Dalvin Tomlinson. You won’t find his name on any postseason awards list, but Dalvin Tomlinson was one of the most important players on Alabama’s defense.
Tomlinson drew double teams which allowed teammates to make plays on the ball. Tomlinson was a dominant force along the defensive line. He collected 54 total tackles and added 3 sacks, 7 quarterback hurries and 4 pass breakups. Tomlinson also added 4.5 tackles for loss and forced a fumble. He was tough stopping the run with 48 of his tackles coming against the rush. Alabama’s coaching staff recognized Tomlinson as a player of the week against Ole Miss, Mississippi State, Chattanooga, Auburn and Florida.
Strongest unit on the team
Defensive front. Despite all of the talent Alabama lost from last year’s national championship run, the Crimson Tide managed to get better against the run this season.

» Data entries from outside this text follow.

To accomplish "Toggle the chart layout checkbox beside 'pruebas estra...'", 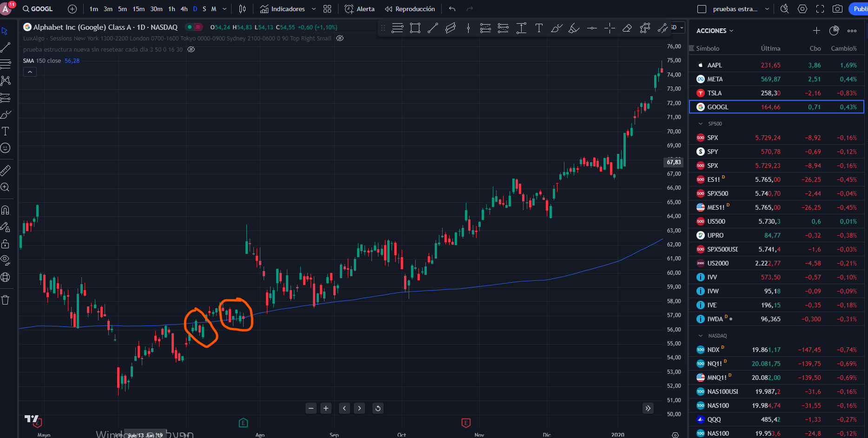I will pos(702,9).
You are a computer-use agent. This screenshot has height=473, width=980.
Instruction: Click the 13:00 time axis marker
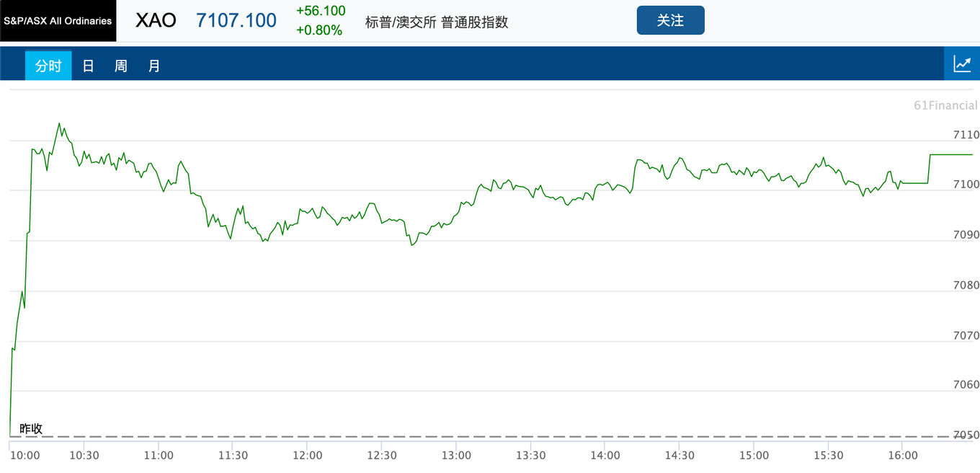coord(456,455)
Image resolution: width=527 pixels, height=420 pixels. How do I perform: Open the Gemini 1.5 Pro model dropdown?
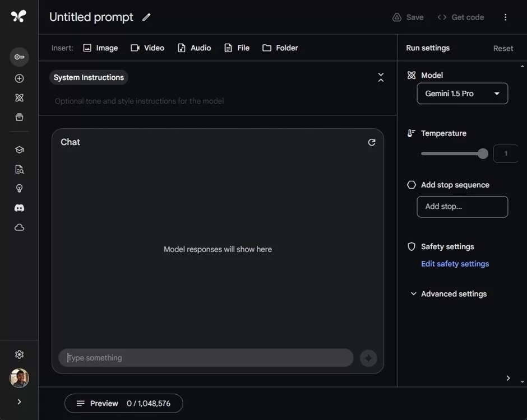point(462,94)
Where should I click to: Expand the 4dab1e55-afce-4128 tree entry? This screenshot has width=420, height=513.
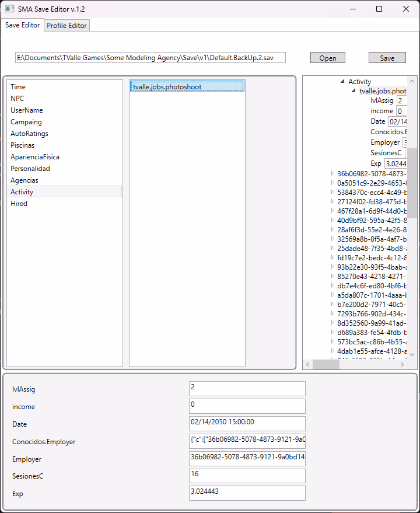333,351
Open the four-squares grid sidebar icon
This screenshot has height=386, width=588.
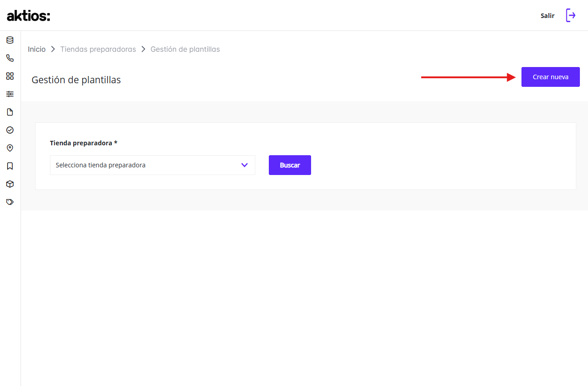10,76
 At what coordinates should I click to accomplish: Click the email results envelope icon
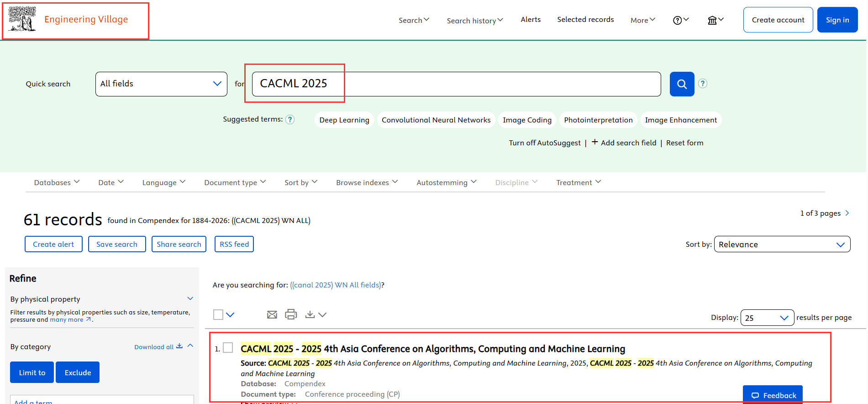(x=272, y=314)
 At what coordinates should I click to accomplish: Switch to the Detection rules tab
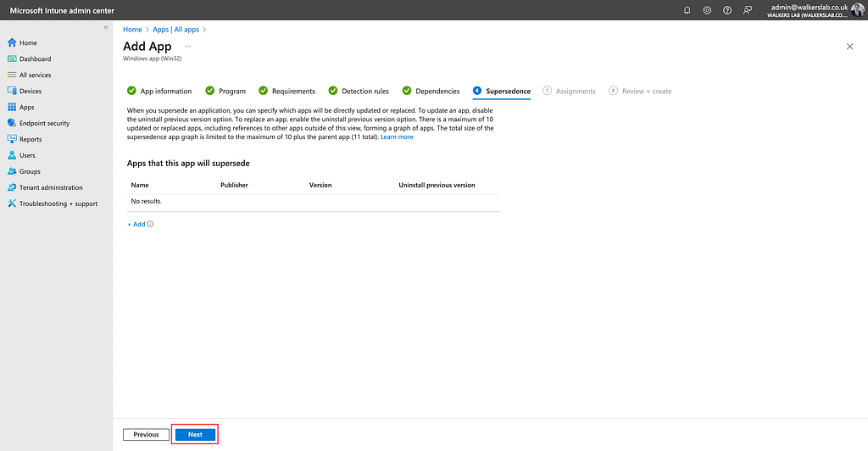coord(364,91)
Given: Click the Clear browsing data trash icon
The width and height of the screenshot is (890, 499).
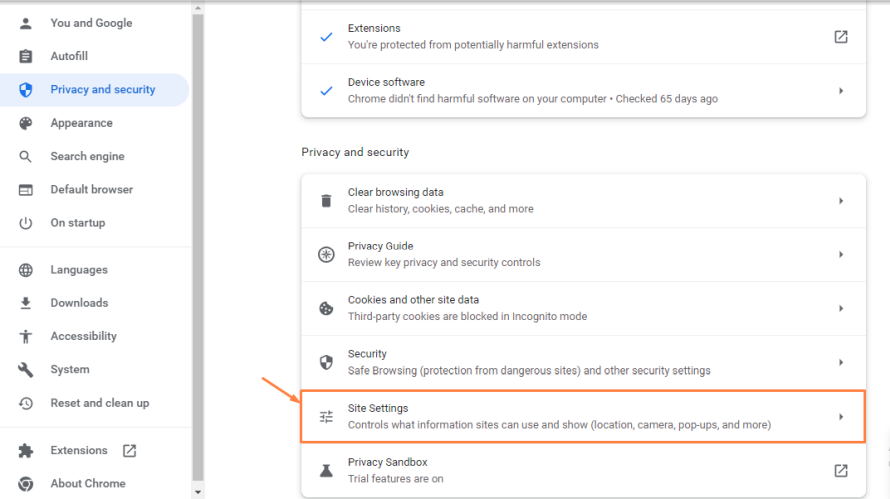Looking at the screenshot, I should click(x=326, y=201).
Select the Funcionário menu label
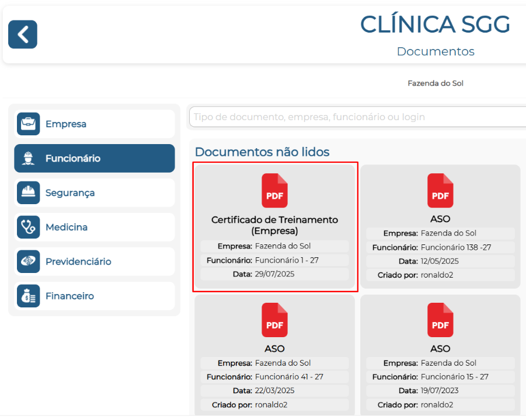 click(73, 158)
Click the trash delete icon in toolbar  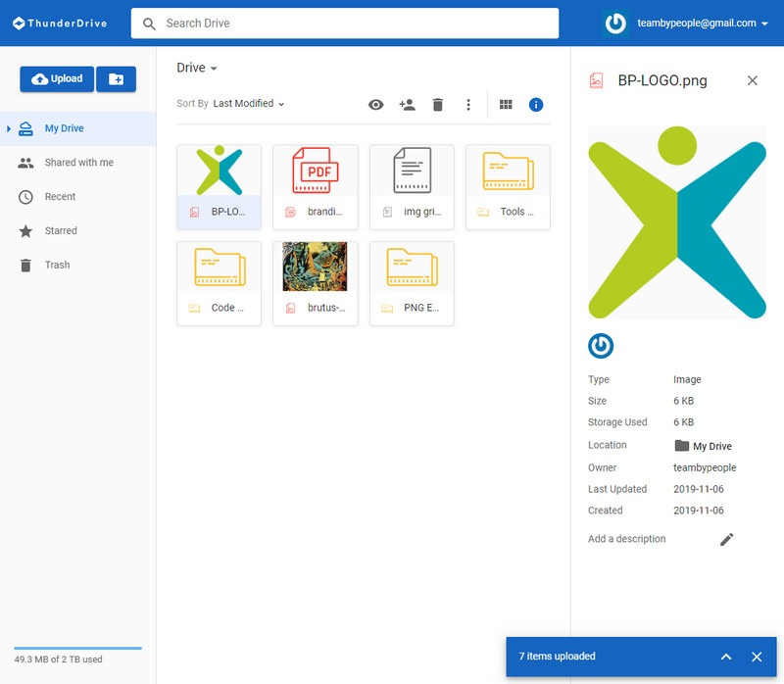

Alabama smothered opponents’ rushing attack to the tune of 63.38 rushing yards per game. The Crimson Tide run defense was by far the best in the country as the next best team allowed 96.92 rushing yards per game (Wisconsin). That’s the best mark of the Saban era.
That’s also the best mark by any team since 2008 when TCU held opponents to 47.08 rushing yards per game. Alabama surrendered just three rushing touchdowns all year. That’s the lowest amount since Alabama gave up only three rushing touchdowns in 2011.
Most vulnerable unit on the team
Maybe the secondary?
It feels like nitpicking to say that any part of the No. 1 defense in the country is “vulnerable,” but if there is one way opponents could try to attack Alabama it’s throwing the ball downfield.
Alabama football ranks 15th in the nation and second in the SEC in pass defense, allowing 184.5 yards per game. But the Crimson Tide have given up some big plays through the air this season.
While only giving up three rushing touchdowns, Alabama has allowed 11 touchdowns through the air.
Two of those came against Florida in the SEC Championship Game. The Gators feature one of the most inept offenses in the country so Alabama will need to clean up those things heading into this game.
Washington has some talented receivers so it’s going to be a challenge for Alabama’s secondary. Alabama is a little banged up on the backend with starting cornerback Marlon Humphrey and nickel back Tony Brown both nursing injuries.
How they can win in the semifinals
By playing the way they’ve played all year. Alabama has relied on a stingy defense and explosive plays on offense to get them to this point.
Alabama has given up two touchdowns in its last five games.
It’s hard to envision a scenario where Washington is able to match the physicality of Alabama’s defensive front.
If Alabama is able to get pressure by only rushing four defenders, it could be a long afternoon for Jake Browning and the Huskies.
Washington has a lot of trick plays in its arsenal — Alabama will have to be aware of those.
Offensively, Alabama must take care of the ball. Washington is No. 1 in the country in turnover margin which means they don’t give it away often while also forcing their opponents into mistakes.
The Huskies have forced 33 turnovers while only turning the ball over 12 times all season.
Alabama is the more talented team, but it will take Alabama’s best game of the year to beat Washington and a coach like Chris Petersen.